┌─ Source information

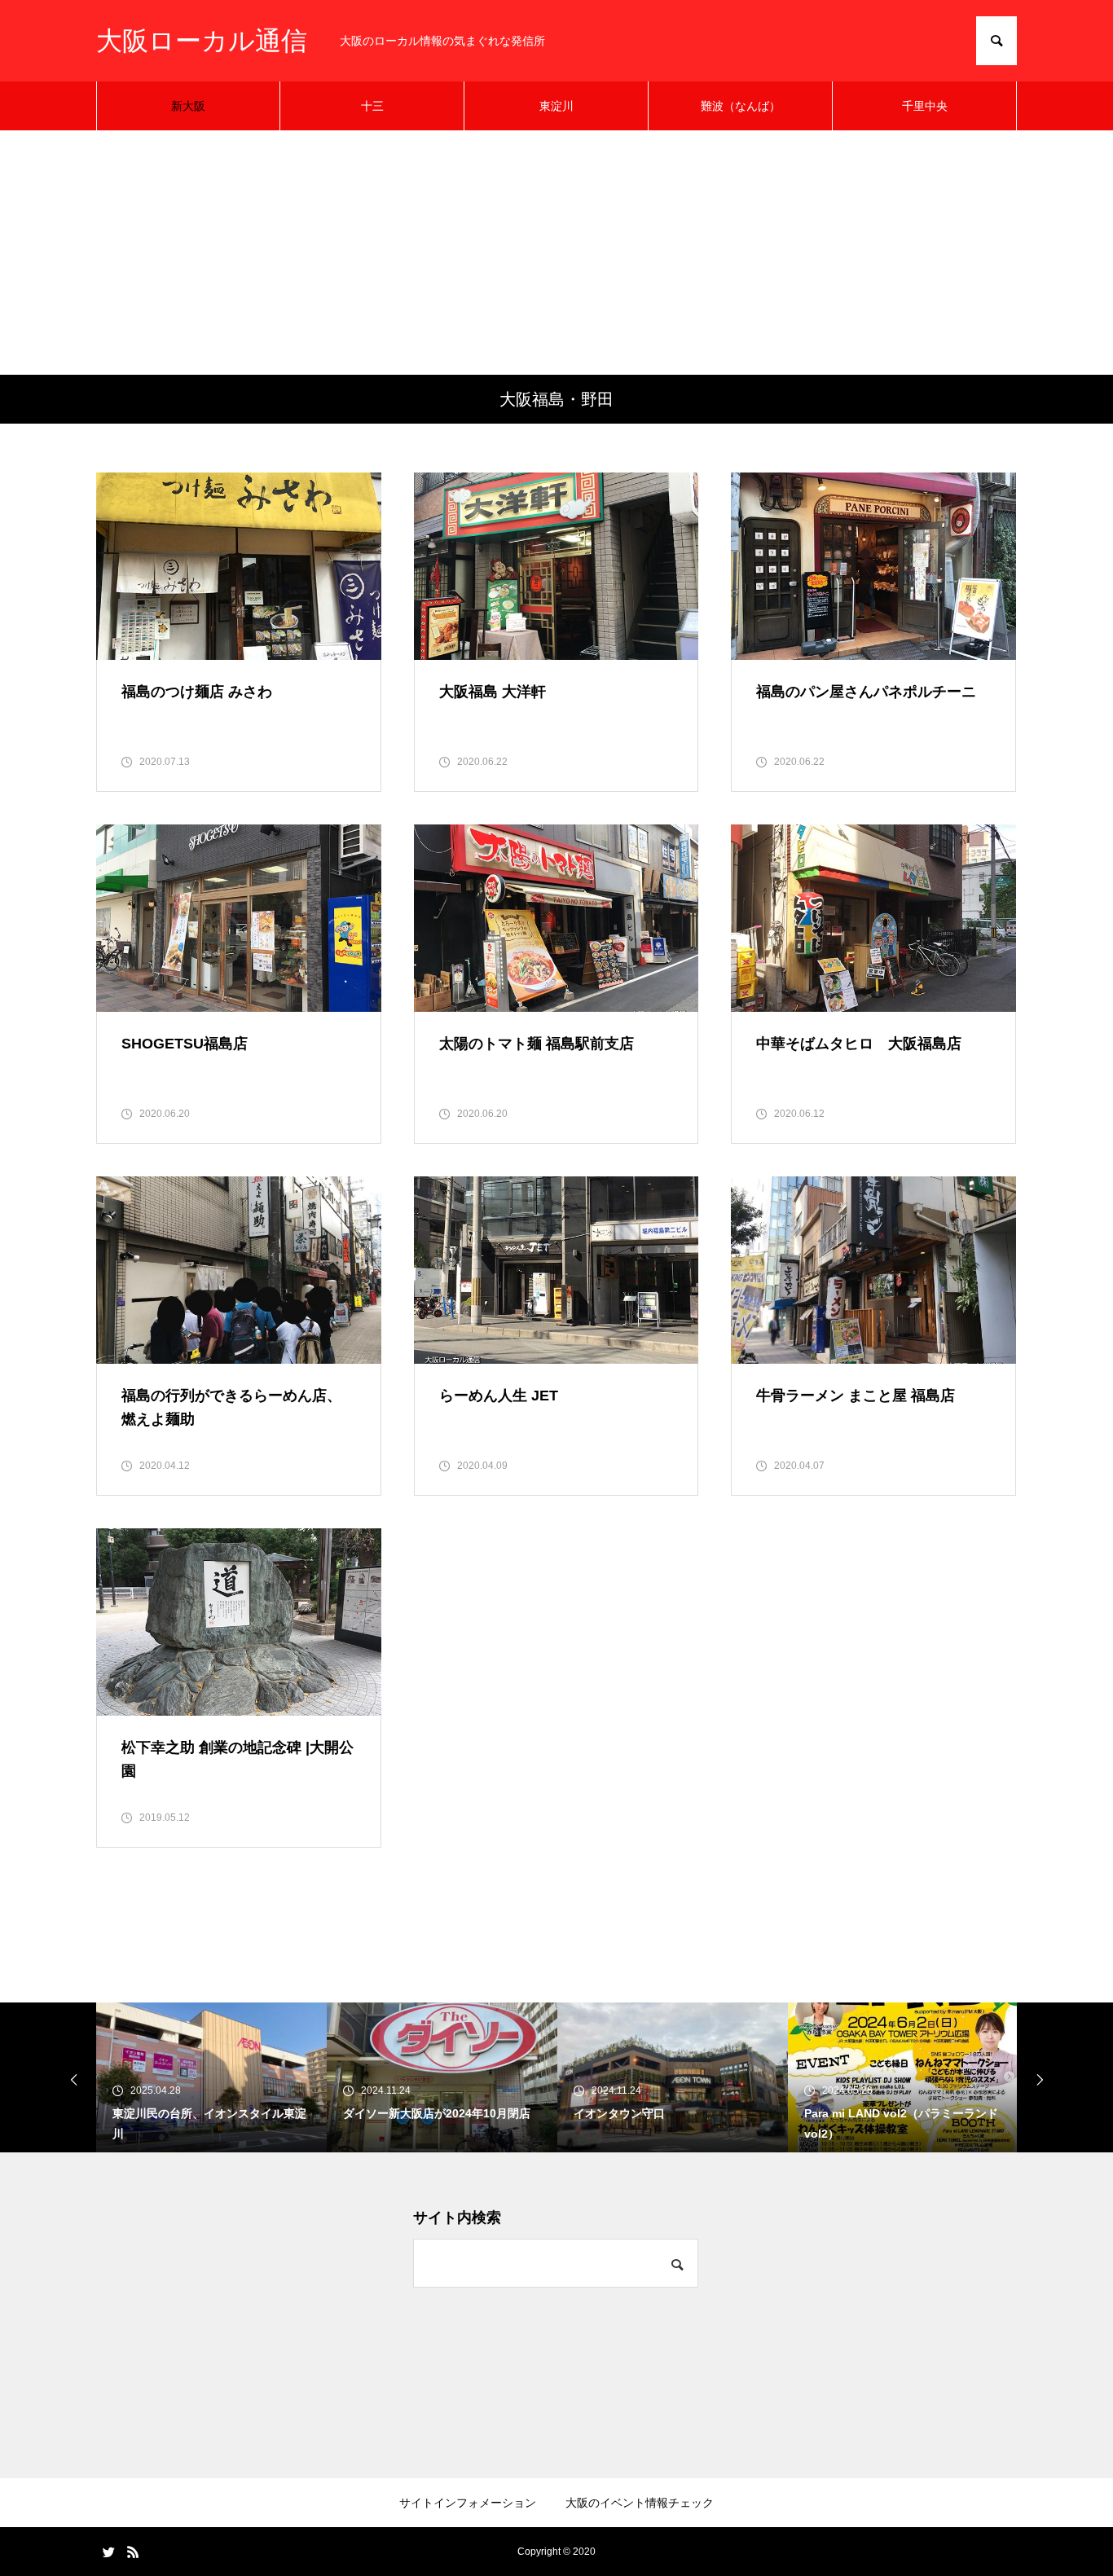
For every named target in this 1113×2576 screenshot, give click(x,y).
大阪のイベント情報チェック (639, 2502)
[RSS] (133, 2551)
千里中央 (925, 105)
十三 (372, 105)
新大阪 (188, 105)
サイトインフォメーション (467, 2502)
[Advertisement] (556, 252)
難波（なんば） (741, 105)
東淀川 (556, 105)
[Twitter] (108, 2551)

└─
┌─ Source information

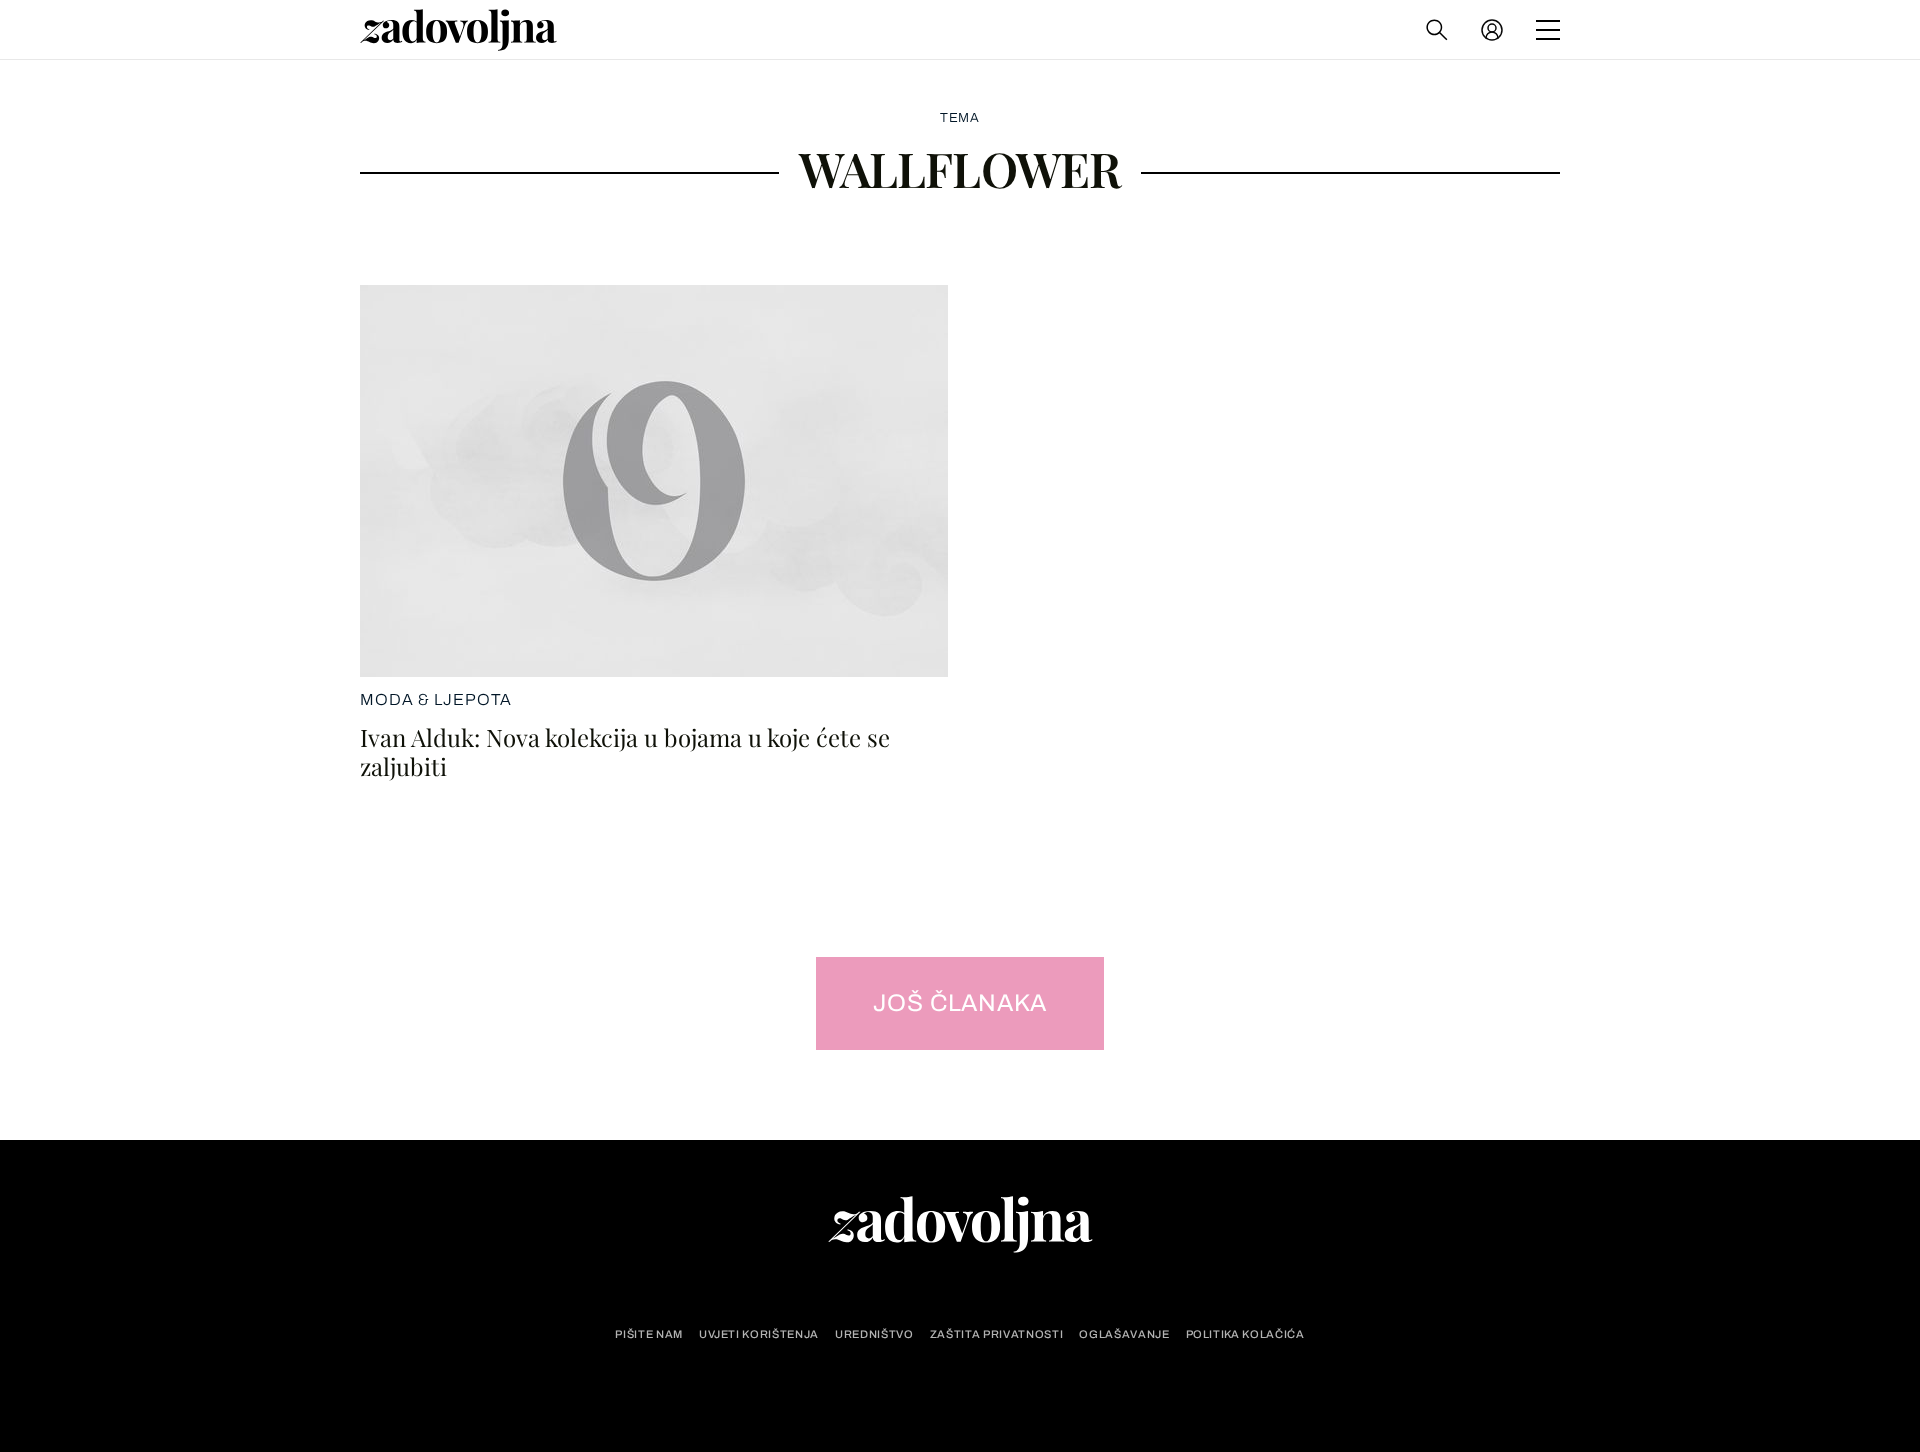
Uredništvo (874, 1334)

└─

- _Problem requirements_
Keep both end lines and retype everything in the records above from the line containing "千里中央 (925, 105)" through the line containing "[Twitter] (108, 2551)", exactly, with nothing else.

- _Answer section_
千里中央 (925, 105)
十三 (372, 105)
新大阪 (188, 105)
サイトインフォメーション (467, 2502)
[Advertisement] (556, 252)
難波（なんば） (741, 105)
東淀川 (556, 105)
[Twitter] (108, 2551)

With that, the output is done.